I also am working with simulated data so I know what the “right” parameter values are. In my case I’m running 4 chains, three of which fail to converge to a value and one that becomes sure of its estimate quickly. The three that fail to converge don’t really get particularly close to the true value, while the one that settles on a value quickly is pretty much dead on. I’ve included some plots below from shinystan for one of the hundreds of parameters, but all of the ones I’ve checked look similar.

I know enough to know that this is in no way a stable model. The correct value for alpha[1,1] is -0.56, which chain 1 is sure of by the time the 1000 warmup iterations are complete. What’s also odd is that chain 1 reaches max tree depth on every iteration, despite it getting the correct estimate. I’ve also noticed that chain 1 has significantly smaller stepsizes and larger log posteriors than the other chains, but I’m not sure the significance of that.

My question is whether this is likely a parameterization problem or if I should force stan to use smaller stepsizes to get the correct response. I’ve built the model to replicate as closely as possible the process I used to simulate the data, so I’m not sure how to reparameterize, but I also recognize that limiting the stepsize to very small values is probably not a good solution. I’m happy to share my stan code and how I generated the data, but I’m afraid it is too convoluted for me to expect someone to try and read through it all.

I think you are going to be better off if you add your stan model in separate post. Or even better you can try to break it down in a smaller model where you have the same problem. Ideally, with complicated model you want to build up from small to big model. Once you hit a stumbling block than you can tell which step is causing the problem.

As a guess now, I would look for two opposite things. Maybe the model is not identified. Different combinations of parameters give you almost identical posterior. This can be because the mathematical model is poorly identified, it could also stem from a coding error. For instance, a loop that is not correctly implemented.

The opposite problem is that the model is a deterministic representation of the simulated data. If the correct model can perfectly predict the outcomes in the simulated data, the posterior has probability 0 for any non correct model and 1 for the correct model. Stan doesn’t handle does types of discontinuities well. (The one chain that gets stuck at the correct value could be an indication of something like this).

Thanks for the quick reply! I’ve seen the simple-to-complex suggestion elsewhere before I started building the model so that’s very much what I did. Everything worked fine but the last wrinkle I added – incorporating censored data – seems to be the straw that broke the model’s back.

As for the model being deterministic, when I simulated the data I incorporated an (admittedly small) error term, so I’ll try increasing that to see if that mitigates any problems. I’ll also check to see how well the estimates from the “incorrect” chains actually predict the data to see if there is an identification problem. Failing those, I’ll make a new post that includes the model code. Thanks again for your help!
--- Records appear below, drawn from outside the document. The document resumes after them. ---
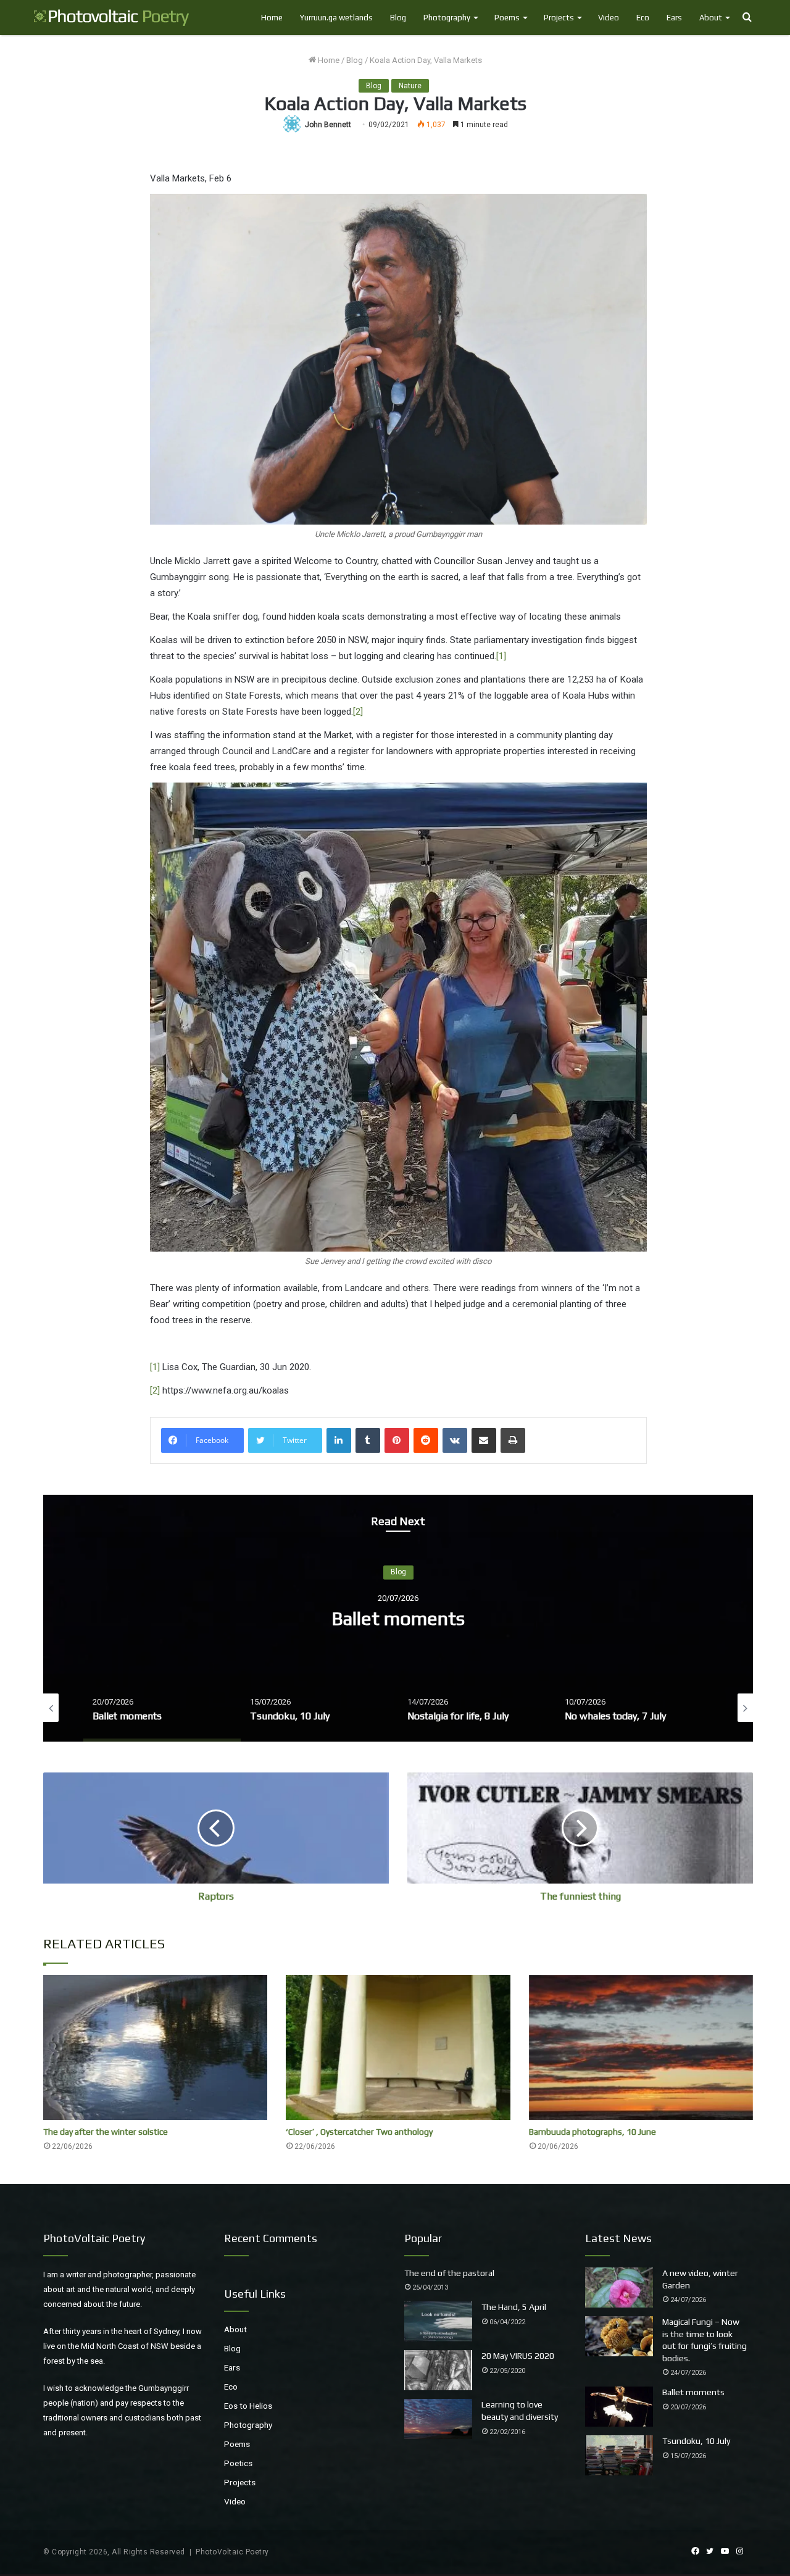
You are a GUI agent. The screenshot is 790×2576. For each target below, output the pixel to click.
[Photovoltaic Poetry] (111, 17)
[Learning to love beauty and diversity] (438, 2419)
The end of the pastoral (449, 2273)
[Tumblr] (368, 1440)
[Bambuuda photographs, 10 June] (641, 2047)
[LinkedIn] (338, 1440)
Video (608, 17)
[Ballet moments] (619, 2407)
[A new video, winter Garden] (619, 2287)
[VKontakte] (455, 1440)
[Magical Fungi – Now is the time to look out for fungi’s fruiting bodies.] (619, 2336)
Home (272, 17)
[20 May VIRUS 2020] (438, 2370)
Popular (423, 2238)
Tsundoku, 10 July (398, 1618)
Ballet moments (693, 2392)
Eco (642, 17)
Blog (398, 17)
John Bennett (328, 124)
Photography (446, 17)
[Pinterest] (397, 1440)
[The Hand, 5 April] (438, 2321)
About (710, 17)
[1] (501, 656)
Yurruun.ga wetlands (336, 17)
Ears (674, 17)
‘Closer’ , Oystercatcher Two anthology (359, 2132)
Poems (507, 17)
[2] (358, 711)
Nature (410, 85)
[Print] (513, 1440)
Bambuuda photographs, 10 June (592, 2132)
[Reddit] (426, 1440)
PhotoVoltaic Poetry (232, 2552)
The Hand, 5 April (513, 2307)
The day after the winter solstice (105, 2132)
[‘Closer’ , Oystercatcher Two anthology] (398, 2047)
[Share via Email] (484, 1440)
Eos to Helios (248, 2406)
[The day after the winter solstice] (155, 2047)
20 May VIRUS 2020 (517, 2356)
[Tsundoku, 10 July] (619, 2455)
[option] (398, 1618)
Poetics (238, 2463)
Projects (559, 17)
If there are two different regions of the parameter space that are local optima, then it’s not unusual to get different log densities in the modes. The only thing you can do is try to coax the sampler into starting near the region of the solution—it won’t be able to jump out of a bad mode.
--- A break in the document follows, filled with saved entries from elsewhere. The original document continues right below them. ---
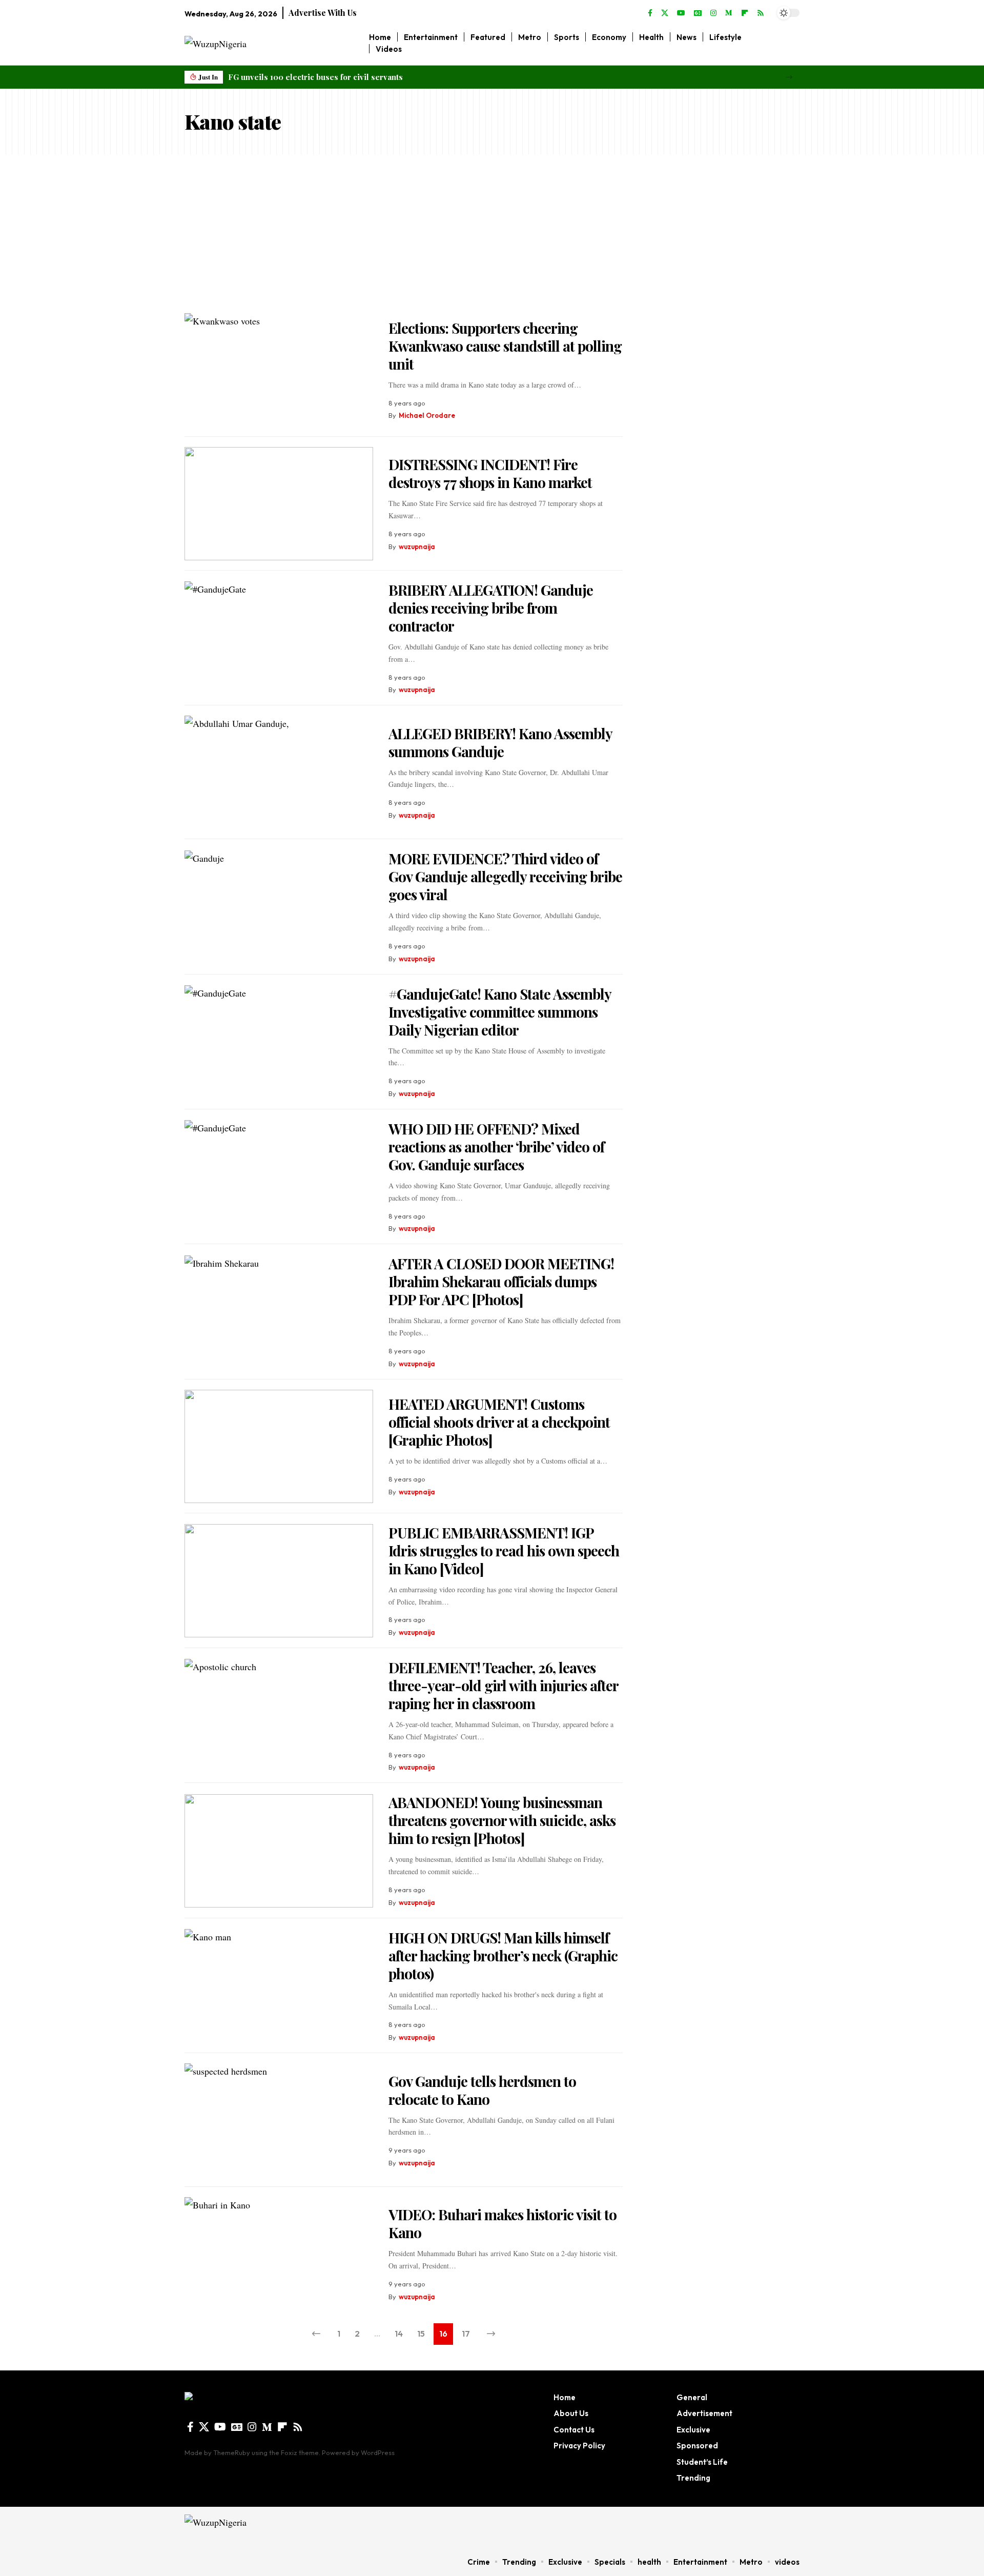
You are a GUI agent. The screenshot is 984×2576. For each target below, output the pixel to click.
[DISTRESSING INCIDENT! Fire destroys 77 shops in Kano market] (278, 503)
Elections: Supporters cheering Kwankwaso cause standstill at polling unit (505, 345)
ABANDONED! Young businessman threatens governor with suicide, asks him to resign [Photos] (502, 1820)
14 (399, 2333)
Now if the bad mode has enough probability mass, just keeping to one mode won’t give you the right posterior expectations.

1 Like

From the first graph, the “different regions”, or more accurately meta-stability, clearly comes from q2=0 and q3=0 I suppose both are sd parameters and it just a funnel-type. I would imagine the easiest solution is to try zap (Zaps to avoid the funnel).

I see. Thanks for the clarification, @yuling.

@yuling Thanks! I’ll give that a go!